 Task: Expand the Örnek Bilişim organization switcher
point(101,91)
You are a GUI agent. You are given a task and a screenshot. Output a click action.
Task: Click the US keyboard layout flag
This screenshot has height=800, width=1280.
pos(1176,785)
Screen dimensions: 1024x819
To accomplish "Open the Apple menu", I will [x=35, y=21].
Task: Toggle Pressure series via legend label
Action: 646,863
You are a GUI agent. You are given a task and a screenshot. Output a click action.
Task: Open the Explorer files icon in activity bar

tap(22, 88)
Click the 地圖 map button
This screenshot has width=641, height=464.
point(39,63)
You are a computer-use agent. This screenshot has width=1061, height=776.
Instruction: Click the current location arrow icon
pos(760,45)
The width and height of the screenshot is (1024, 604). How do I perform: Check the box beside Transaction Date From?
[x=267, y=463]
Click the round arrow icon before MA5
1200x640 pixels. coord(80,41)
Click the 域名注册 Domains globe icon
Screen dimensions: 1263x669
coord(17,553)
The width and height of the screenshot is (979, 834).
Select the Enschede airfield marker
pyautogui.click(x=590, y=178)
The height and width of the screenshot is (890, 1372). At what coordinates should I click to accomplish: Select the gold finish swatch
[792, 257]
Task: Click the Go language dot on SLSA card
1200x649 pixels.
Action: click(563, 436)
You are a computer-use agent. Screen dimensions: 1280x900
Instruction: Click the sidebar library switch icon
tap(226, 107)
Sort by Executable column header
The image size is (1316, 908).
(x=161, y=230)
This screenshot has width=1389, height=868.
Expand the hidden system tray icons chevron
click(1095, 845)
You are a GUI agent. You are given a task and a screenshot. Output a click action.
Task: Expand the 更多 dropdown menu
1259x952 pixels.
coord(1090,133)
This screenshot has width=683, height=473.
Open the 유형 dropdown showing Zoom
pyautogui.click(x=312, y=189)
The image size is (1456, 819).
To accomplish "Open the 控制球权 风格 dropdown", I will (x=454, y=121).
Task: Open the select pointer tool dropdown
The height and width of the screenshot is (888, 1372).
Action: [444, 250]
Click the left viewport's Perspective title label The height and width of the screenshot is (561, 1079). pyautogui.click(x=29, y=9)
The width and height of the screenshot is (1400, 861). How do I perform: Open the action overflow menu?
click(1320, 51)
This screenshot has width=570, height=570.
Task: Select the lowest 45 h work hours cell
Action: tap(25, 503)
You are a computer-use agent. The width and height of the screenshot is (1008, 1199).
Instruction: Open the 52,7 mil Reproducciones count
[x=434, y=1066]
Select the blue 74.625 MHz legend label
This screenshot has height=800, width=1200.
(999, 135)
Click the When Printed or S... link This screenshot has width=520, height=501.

GIVEN TASK: Format the lines from the one holding "Screen dimensions: 1024x819" through the one holding "coord(1090,133)", inclusive, as a Markdown table with a Row column for the row number and a Line column for the line. Leave out blank lines.

THE OUTPUT:
| Row | Line |
|---|---|
| 1 | Screen dimensions: 1024x819 |
| 2 | To accomplish "Open the Apple menu", I will [x=35, y=21]. |
| 3 | Task: Toggle Pressure series via legend label |
| 4 | Action: 646,863 |
| 5 | You are a GUI agent. You are given a task and a screenshot. Output a click action. |
| 6 | Task: Open the Explorer files icon in activity bar |
| 7 | tap(22, 88) |
| 8 | Click the 地圖 map button |
| 9 | This screenshot has width=641, height=464. |
| 10 | point(39,63) |
| 11 | You are a computer-use agent. This screenshot has width=1061, height=776. |
| 12 | Instruction: Click the current location arrow icon |
| 13 | pos(760,45) |
| 14 | The width and height of the screenshot is (1024, 604). How do I perform: Check the box beside Transaction Date From? |
| 15 | [x=267, y=463] |
| 16 | Click the round arrow icon before MA5 |
| 17 | 1200x640 pixels. coord(80,41) |
| 18 | Click the 域名注册 Domains globe icon |
| 19 | Screen dimensions: 1263x669 |
| 20 | coord(17,553) |
| 21 | The width and height of the screenshot is (979, 834). |
| 22 | Select the Enschede airfield marker |
| 23 | pyautogui.click(x=590, y=178) |
| 24 | The height and width of the screenshot is (890, 1372). At what coordinates should I click to accomplish: Select the gold finish swatch |
| 25 | [792, 257] |
| 26 | Task: Click the Go language dot on SLSA card |
| 27 | 1200x649 pixels. |
| 28 | Action: click(563, 436) |
| 29 | You are a computer-use agent. Screen dimensions: 1280x900 |
| 30 | Instruction: Click the sidebar library switch icon |
| 31 | tap(226, 107) |
| 32 | Sort by Executable column header |
| 33 | The image size is (1316, 908). |
| 34 | (x=161, y=230) |
| 35 | This screenshot has width=1389, height=868. |
| 36 | Expand the hidden system tray icons chevron |
| 37 | click(1095, 845) |
| 38 | You are a GUI agent. You are given a task and a screenshot. Output a click action. |
| 39 | Task: Expand the 更多 dropdown menu |
| 40 | 1259x952 pixels. |
| 41 | coord(1090,133) |